KillNet’s attacks do not employ particularly sophisticated tools or strategies. While DDoS attacks are typically accompanied by extortion, KillNet cyberattacks don’t include ransom demands. In most instances, KillNet’s attacks have caused only short-term downtime, or less: Though KillNet claimed to have compromised Lockheed Martin’s servers and stolen sensitive data, the U.S. military contractor never confirmed it.

KillNet also stages an aggressive and rhetorical misinformation campaign for its 90,000 Telegram subscribers. This has included publicly mocking its DDoS victims and even threatening that their attacks will cause loss of human life (in contradiction to their so-called anti-war tenet). 

KillNet was designated a terrorist organization by the Latvian government after taking credit for a cyberattack that temporarily crippled the nation’s parliamentary web services.

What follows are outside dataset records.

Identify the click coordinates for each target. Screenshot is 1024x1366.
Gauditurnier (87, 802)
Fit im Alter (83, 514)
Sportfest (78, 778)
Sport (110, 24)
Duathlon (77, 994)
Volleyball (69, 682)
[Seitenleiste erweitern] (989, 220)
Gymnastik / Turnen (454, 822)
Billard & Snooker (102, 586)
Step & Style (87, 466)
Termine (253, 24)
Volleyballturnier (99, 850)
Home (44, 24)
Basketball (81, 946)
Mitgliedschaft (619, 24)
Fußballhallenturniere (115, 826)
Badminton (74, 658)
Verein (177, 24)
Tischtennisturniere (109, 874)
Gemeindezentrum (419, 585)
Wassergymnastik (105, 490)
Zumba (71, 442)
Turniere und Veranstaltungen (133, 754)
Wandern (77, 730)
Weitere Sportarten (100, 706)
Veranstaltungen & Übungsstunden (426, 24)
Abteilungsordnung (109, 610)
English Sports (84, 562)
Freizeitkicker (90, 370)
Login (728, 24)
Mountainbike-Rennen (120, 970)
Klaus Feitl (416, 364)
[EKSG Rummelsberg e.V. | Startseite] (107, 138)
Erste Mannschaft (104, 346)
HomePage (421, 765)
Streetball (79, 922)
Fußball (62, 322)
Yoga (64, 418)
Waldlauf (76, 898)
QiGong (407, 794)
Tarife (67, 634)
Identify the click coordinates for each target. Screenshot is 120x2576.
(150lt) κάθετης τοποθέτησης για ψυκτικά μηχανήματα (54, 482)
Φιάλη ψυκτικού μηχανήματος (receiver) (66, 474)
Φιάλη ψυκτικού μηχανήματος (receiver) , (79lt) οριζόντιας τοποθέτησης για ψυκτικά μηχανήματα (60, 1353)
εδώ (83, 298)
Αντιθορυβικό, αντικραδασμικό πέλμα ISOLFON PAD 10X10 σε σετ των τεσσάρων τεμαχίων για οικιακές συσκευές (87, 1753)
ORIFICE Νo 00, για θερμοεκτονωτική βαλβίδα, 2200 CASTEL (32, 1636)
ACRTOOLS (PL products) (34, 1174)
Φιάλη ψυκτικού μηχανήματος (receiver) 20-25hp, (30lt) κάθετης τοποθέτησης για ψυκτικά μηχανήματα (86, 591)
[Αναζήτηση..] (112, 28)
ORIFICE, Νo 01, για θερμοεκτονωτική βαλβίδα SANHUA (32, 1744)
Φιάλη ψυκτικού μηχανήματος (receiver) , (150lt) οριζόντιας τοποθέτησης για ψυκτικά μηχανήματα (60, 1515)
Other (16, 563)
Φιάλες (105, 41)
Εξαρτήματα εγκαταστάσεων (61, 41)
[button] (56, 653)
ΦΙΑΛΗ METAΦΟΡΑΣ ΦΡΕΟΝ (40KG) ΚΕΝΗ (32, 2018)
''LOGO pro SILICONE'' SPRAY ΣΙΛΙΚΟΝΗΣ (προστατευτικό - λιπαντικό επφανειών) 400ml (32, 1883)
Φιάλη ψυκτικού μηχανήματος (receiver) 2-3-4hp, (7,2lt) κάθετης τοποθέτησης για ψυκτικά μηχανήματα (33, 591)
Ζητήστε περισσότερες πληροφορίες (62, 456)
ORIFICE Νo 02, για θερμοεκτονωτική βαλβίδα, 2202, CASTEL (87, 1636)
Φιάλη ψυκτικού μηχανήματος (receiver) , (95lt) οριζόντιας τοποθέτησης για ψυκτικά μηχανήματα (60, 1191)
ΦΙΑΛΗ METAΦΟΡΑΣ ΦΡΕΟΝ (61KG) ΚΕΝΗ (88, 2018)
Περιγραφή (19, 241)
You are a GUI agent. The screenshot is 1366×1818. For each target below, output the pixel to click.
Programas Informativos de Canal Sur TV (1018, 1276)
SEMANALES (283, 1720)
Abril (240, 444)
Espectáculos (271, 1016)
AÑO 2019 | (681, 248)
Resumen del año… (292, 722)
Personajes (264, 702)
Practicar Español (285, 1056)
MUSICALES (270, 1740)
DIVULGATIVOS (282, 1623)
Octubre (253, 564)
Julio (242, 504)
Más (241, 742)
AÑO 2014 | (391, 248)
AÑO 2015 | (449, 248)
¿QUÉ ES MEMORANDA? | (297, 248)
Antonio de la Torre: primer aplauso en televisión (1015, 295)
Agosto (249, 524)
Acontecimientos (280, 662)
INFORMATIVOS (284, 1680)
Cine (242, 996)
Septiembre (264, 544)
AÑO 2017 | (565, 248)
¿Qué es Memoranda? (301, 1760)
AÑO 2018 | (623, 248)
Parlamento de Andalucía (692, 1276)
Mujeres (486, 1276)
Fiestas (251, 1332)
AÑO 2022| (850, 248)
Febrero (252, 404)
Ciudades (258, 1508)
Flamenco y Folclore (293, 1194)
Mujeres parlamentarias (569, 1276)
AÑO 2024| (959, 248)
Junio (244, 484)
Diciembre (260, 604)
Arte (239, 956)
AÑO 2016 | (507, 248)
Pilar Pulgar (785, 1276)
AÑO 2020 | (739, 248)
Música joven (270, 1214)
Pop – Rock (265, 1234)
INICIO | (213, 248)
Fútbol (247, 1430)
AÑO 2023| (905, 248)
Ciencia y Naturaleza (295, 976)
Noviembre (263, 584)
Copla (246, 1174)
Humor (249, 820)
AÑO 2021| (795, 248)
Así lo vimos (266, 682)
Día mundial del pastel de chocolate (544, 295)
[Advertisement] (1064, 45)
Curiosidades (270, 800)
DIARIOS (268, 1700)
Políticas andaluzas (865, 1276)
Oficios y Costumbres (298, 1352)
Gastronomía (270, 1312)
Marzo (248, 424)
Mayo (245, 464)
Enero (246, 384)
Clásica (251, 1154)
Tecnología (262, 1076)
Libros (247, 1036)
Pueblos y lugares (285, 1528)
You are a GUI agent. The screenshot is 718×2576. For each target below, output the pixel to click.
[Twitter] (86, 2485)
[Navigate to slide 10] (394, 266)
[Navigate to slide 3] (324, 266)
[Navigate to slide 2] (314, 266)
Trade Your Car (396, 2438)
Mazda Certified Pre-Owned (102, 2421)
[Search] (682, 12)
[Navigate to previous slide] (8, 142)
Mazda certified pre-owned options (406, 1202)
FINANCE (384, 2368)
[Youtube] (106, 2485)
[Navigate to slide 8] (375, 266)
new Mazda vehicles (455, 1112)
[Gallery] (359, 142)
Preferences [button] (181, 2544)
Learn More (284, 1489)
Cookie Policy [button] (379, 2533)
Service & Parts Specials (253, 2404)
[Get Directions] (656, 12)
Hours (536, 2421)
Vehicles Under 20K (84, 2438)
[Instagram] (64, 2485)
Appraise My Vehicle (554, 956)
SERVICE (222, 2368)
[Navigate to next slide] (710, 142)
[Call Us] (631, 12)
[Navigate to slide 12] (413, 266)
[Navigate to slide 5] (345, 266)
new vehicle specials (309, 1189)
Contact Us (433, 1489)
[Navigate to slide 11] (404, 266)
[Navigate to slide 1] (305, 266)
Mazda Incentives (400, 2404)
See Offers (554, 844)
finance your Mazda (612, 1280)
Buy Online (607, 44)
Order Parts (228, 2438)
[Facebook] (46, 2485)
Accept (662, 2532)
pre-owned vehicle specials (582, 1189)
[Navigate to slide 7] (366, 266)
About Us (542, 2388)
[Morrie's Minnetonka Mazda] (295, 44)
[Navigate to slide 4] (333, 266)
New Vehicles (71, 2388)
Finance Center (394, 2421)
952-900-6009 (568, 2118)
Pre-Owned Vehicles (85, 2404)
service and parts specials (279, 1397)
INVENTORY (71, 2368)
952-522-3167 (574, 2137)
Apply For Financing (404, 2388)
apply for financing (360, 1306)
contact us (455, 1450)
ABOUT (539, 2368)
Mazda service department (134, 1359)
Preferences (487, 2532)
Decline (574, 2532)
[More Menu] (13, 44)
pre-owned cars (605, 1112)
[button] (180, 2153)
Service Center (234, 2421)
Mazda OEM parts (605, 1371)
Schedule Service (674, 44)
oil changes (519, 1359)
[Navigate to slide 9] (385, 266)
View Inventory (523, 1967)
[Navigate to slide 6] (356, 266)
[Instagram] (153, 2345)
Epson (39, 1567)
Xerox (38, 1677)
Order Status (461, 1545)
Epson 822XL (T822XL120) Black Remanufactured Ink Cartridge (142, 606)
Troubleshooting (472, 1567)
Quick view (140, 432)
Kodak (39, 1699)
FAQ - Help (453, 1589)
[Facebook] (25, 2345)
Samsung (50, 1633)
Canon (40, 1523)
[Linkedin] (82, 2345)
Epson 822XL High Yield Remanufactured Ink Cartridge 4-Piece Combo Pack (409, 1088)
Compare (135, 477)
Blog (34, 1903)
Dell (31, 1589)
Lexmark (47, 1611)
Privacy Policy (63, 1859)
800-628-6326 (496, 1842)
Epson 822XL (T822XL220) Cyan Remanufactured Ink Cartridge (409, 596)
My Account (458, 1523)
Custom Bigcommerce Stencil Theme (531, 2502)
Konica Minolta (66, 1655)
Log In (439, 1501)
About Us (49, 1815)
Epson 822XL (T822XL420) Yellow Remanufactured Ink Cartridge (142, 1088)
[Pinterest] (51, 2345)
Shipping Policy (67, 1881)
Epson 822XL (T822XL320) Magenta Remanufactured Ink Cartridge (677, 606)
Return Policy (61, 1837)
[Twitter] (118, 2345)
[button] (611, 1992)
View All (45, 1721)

The group has also spatted publicly with the hacktivist group Anonymous.

KillNet has a structured organizational hierarchy and is believed to have worked in tandem with other pro-Russian hacktivist groups, including XakNet Team. In July 2022, KillNet leader Killmilk posted to social media that he was stepping away from the group to recruit a new group; a hacker dubbed Blackside—a self-proclaimed black hat hacker specializing in ransomware, phishing, and crypto theft—was announced to be the new head of the group.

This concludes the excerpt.